The stuxnet worm famously infected Iranian machines which were air gapped because CIA agents left usb sticks on the ground in car parks near nuclear facilities. All it took was one curious researcher to pick one up and plug it into their machine.
Yes, this.
Basically, for the OS, something you plug into an USB slot can be anything which includes keyboards. The OS has to trust the device plugged in that it is what it says it is. Since there is basically no way to prevent plug and play without making the UX abysmal[1], USB sticks can pretend to be keyboards and execute keystrokes when you insert them which includes opening reverse shells. With a reverse shell, the attacker now has full control of your machine (except root if you have a strong root password etc).
This is what rubber duckies do: https://shop.hak5.org/products/usb-rubber-ducky
If you are really plugging in a keyboard, you just want it to work immediately since you might have no other human interface device. ↩
That was long thought to be the attack vector, but new information recently became public: Dutch Engineer Used Water Pump to Get Billion-Dollar Stuxnet Malware Into Iranian Nuclear Facility
open in a sandbox environment
You lost me at "strange" usb device. 😂
Your coworkers or friends never hand you a USB drive? I'm not talking about picking it up from the floor of a Russian brothel.
haha--no, I tell them to drop the file in the cloud and I'll get them that way. I work with people remotely anyway :)

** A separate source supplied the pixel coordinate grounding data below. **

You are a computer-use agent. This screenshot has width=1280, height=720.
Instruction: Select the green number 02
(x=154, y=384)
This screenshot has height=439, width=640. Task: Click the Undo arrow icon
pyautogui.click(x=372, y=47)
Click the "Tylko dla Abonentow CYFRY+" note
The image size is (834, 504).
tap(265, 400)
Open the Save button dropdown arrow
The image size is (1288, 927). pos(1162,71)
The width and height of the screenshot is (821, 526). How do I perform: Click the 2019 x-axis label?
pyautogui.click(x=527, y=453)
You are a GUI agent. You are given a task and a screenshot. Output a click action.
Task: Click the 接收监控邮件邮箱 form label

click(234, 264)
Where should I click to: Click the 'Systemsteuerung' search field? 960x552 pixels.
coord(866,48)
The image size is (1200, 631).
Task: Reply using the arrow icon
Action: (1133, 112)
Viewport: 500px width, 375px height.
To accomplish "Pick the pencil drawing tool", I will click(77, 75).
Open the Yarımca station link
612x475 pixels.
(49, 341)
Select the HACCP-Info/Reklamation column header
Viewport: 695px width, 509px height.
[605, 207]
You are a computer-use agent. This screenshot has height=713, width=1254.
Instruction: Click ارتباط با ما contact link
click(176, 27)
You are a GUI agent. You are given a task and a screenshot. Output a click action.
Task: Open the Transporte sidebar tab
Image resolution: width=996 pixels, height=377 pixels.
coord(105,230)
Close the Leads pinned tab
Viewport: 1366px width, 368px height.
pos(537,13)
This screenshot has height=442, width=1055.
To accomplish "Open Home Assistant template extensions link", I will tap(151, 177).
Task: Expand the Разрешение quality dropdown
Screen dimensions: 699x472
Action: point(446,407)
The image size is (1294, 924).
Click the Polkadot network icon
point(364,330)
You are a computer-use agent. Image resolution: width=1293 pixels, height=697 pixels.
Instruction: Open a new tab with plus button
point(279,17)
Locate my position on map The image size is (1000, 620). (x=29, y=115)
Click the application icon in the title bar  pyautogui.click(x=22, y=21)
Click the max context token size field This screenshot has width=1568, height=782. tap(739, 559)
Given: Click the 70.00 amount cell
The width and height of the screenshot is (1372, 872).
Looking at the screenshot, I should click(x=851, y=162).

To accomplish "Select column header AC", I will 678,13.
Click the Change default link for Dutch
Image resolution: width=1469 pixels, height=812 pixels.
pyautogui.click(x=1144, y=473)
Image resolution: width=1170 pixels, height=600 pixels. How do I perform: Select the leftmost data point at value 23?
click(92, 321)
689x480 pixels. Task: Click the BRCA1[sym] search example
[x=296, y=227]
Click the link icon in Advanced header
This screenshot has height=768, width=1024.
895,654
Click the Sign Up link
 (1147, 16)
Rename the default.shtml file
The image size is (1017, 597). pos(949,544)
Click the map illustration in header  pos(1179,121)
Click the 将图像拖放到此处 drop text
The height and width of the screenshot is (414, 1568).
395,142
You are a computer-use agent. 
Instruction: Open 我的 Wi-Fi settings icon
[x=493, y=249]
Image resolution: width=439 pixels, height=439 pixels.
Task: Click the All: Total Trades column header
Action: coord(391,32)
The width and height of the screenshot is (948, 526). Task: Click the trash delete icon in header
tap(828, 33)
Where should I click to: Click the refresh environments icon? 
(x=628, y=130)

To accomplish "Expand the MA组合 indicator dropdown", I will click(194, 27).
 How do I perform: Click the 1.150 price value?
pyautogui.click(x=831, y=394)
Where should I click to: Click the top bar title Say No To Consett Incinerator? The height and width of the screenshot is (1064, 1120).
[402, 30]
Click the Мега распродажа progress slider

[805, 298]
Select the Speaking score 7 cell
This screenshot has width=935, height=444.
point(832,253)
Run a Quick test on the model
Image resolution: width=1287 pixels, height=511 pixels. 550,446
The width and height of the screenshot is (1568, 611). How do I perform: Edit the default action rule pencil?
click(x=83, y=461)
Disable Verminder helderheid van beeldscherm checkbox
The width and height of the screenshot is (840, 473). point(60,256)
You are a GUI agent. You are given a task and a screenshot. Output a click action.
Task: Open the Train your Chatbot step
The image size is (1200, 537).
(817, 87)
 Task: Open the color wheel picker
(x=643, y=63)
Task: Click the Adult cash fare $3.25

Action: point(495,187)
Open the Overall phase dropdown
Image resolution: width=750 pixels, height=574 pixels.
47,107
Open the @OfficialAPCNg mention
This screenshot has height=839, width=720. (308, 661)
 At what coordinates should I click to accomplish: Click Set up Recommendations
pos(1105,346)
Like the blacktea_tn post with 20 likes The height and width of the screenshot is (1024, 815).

Ah, yes. That would be preferable.
I have a cheap solution. I have Kali Linux installed on my 8GB USB drive. When I get something like that, I'm disconnecting my SSD from my hardware, plugging my Kali USB, booting the Kali from USB and after that I'm using "strange" USB. I also have another layer of security on top of that. After I finish my job, I'm booting from my security HDD to scan things and see everything is well. After that, I'm booting from my main SSD. I got a switch for these type of things.
deleted by author
We're in the same shameful boat, I admit. Part of the reason I needed to ask this question in the first place :/
Don't confuse old laptop with old software. You definitely want to run the latest version of whatever you run.